Because I don't know in advance which records will be the ones I need. The query I'll run six months from now isn't a query I can predict today. The shape of the next incident isn't the shape of the last one. The trail's value is option value. I'm paying a small, predictable cost now in exchange for the optionality of being able to answer questions I haven't yet thought to ask.

Option value is hard to feel in the moment because most of the options expire unexercised. The few that I do exercise pay back the entire cost of the discipline, several times over, in a single use. I've stopped trying to predict which records will matter. The rule is the rule. Track everything.

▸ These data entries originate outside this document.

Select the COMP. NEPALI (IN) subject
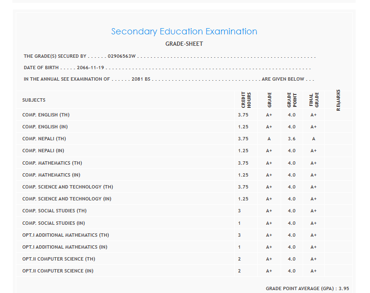coord(43,151)
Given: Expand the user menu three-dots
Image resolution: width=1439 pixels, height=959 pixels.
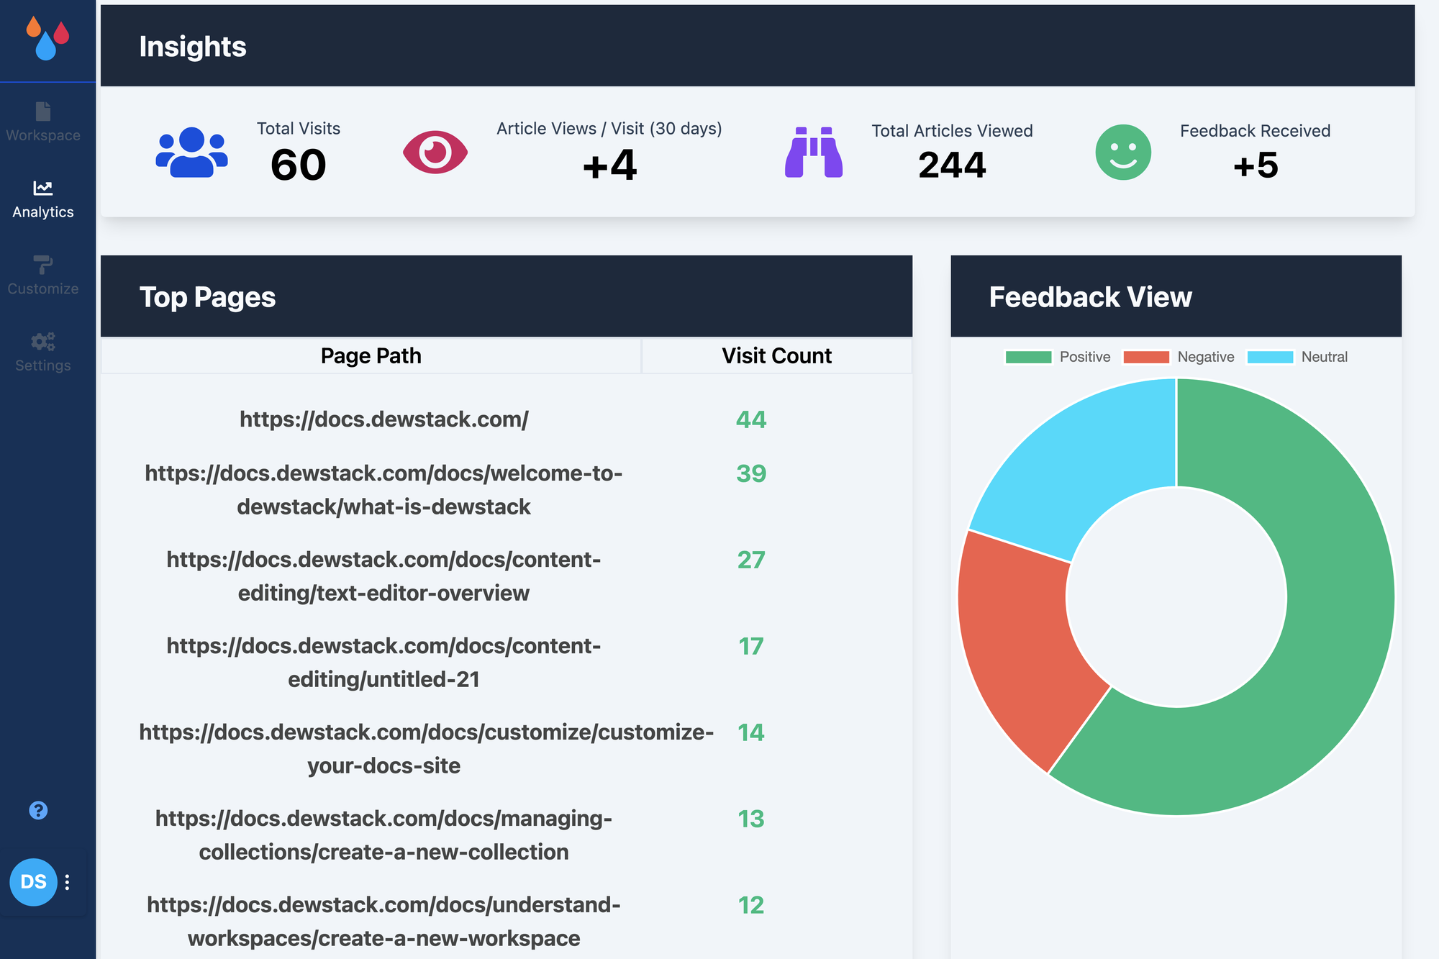Looking at the screenshot, I should coord(68,882).
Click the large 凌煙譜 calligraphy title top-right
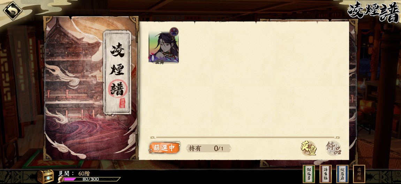Image resolution: width=401 pixels, height=184 pixels. pos(373,11)
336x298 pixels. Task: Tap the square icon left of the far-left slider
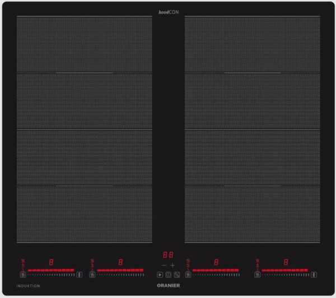(23, 275)
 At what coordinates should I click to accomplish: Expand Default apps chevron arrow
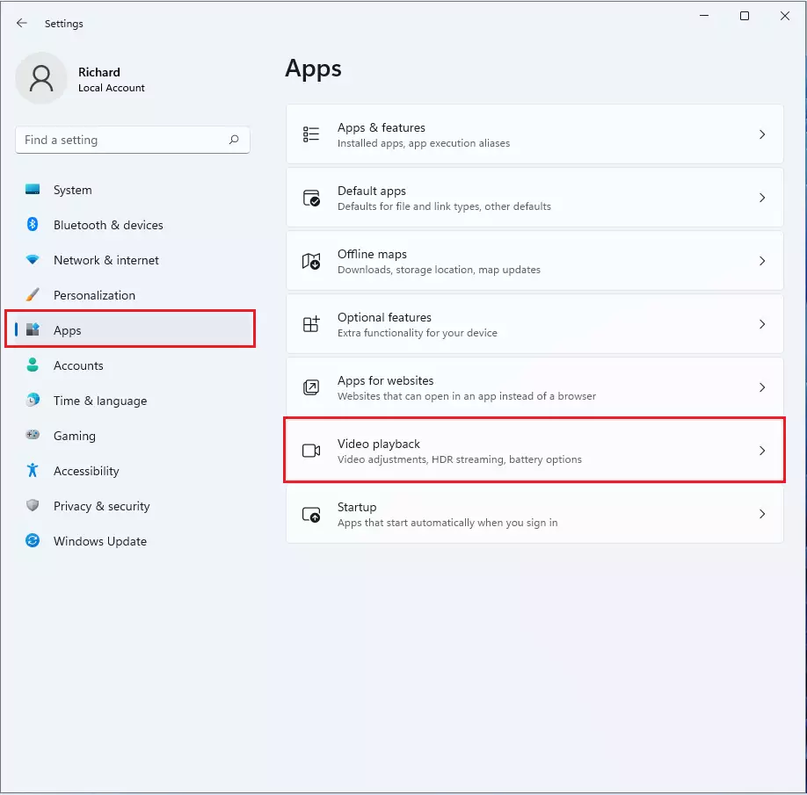click(x=762, y=198)
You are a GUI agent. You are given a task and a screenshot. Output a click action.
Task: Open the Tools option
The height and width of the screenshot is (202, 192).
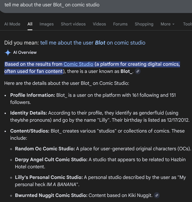188,24
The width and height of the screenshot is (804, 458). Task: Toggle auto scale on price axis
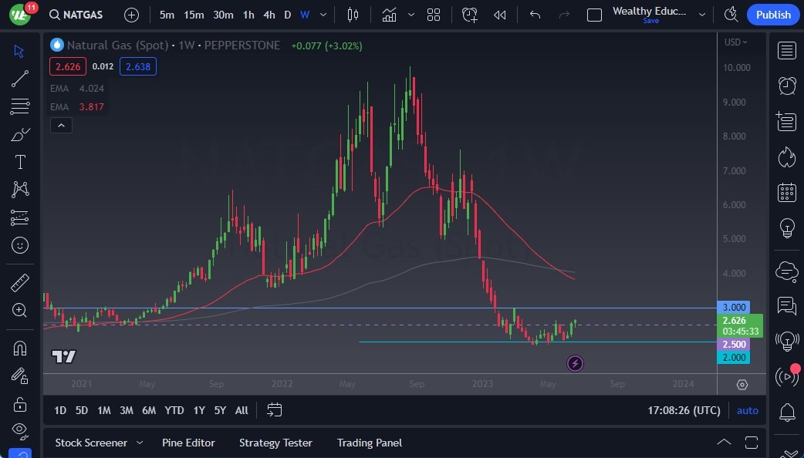[747, 410]
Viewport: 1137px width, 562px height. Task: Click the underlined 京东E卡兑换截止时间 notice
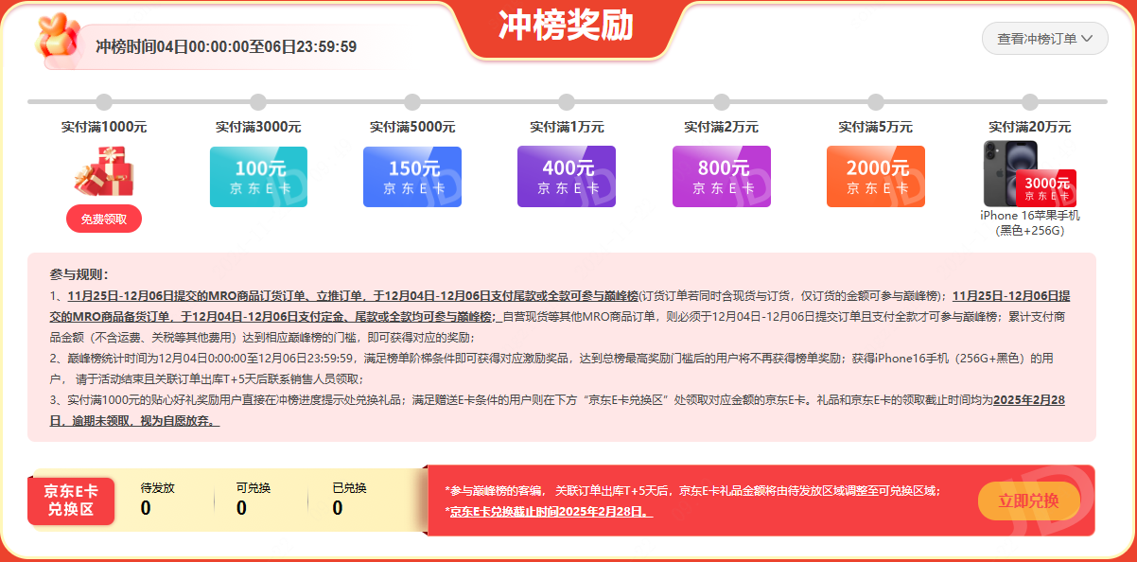551,512
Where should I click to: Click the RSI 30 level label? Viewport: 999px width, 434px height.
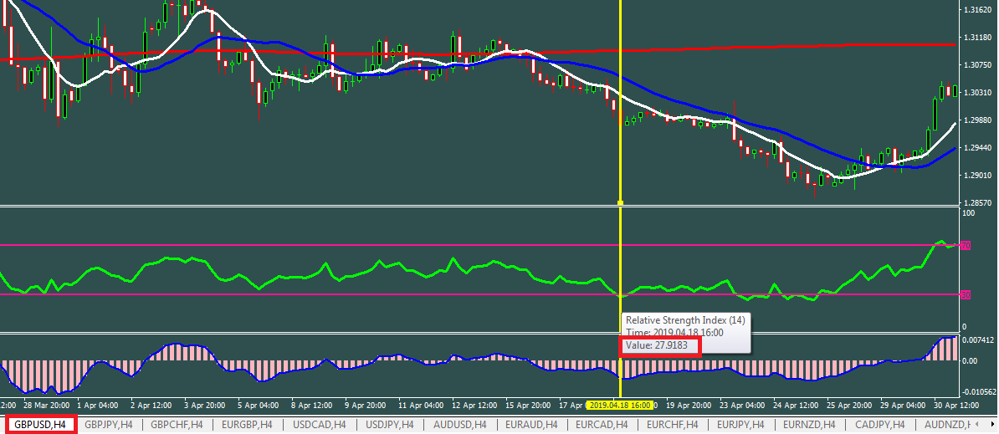coord(965,294)
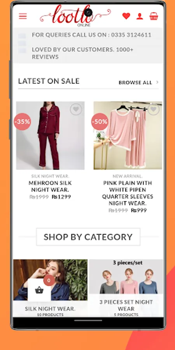Tap the floating cart button

pyautogui.click(x=39, y=290)
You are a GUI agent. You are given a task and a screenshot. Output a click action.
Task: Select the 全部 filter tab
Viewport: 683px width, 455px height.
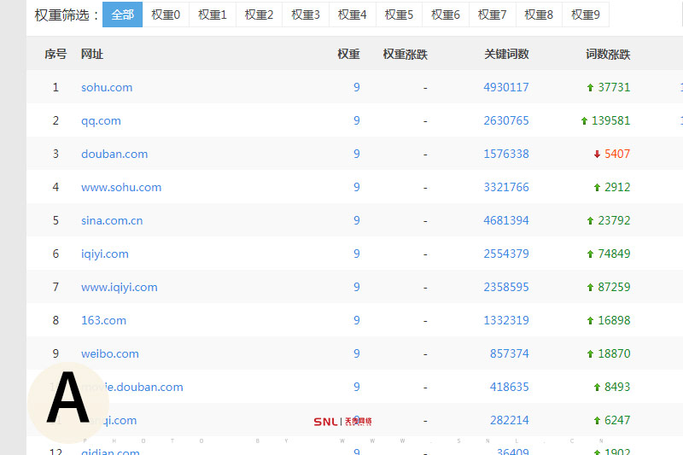click(x=122, y=15)
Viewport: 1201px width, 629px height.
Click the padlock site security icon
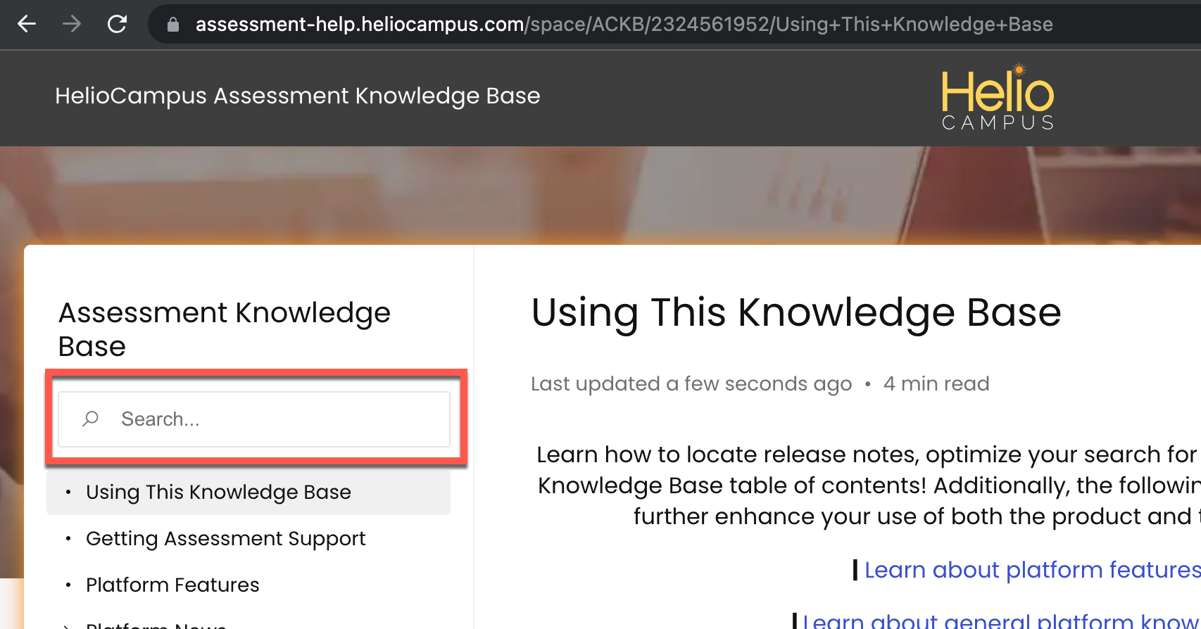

What the rule is really about

The rule looks like it's about logging. It's actually about earning the right to keep going. Every action I take today increases the surface area of the system. The trail is what lets me keep that surface area knowable. Without the trail, the surface area grows and my understanding of it shrinks, and at some crossover point I lose the ability to act on the system safely. The rule prevents the crossover.

The other articles tell me how to act. This one tells me what I owe the system in exchange for the right to act on it. The trail is the price of the next action. Pay it now, every time, and the next action stays cheap. Skip it, and the next action gets a little more expensive, and the action after that more expensive still, and eventually the cost is high enough that nobody acts at all.

So: track everything. Reads, writes, retries, the moment the model changed, the moment the agent gave up. The trail is the spine of the right to act later. Lose it and I lose the system. Keep it and the system keeps me honest.

, Sid